Convert each line of the records below into a Markdown table with the columns "Row" and "Line," numbering the rows and skipping any blank lines. Leave the pictures out of the table.

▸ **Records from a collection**
□ □ □ □ □ □ □

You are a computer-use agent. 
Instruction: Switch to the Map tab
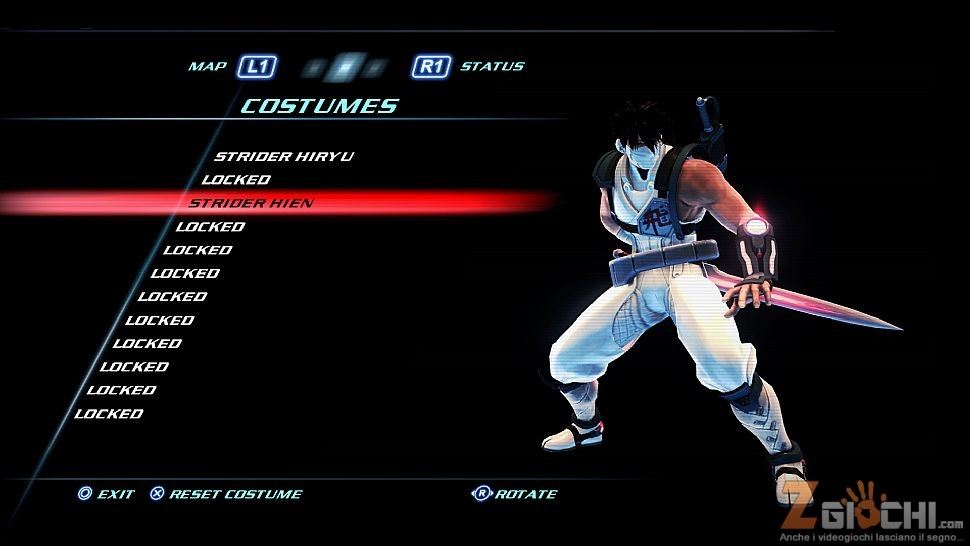point(208,67)
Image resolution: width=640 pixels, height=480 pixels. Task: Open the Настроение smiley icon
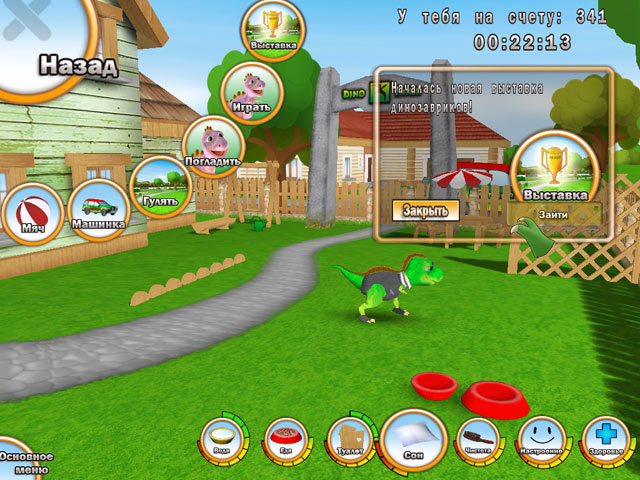click(540, 438)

□ □ □ □ □ □ □

▸ **WRITTEN SOLUTION**
| Row | Line |
|---|---|
| 1 | You are a computer-use agent.  |
| 2 | Instruction: Switch to the Map tab |
| 3 | point(208,67) |
| 4 | Image resolution: width=640 pixels, height=480 pixels. Task: Open the Настроение smiley icon |
| 5 | click(540, 438) |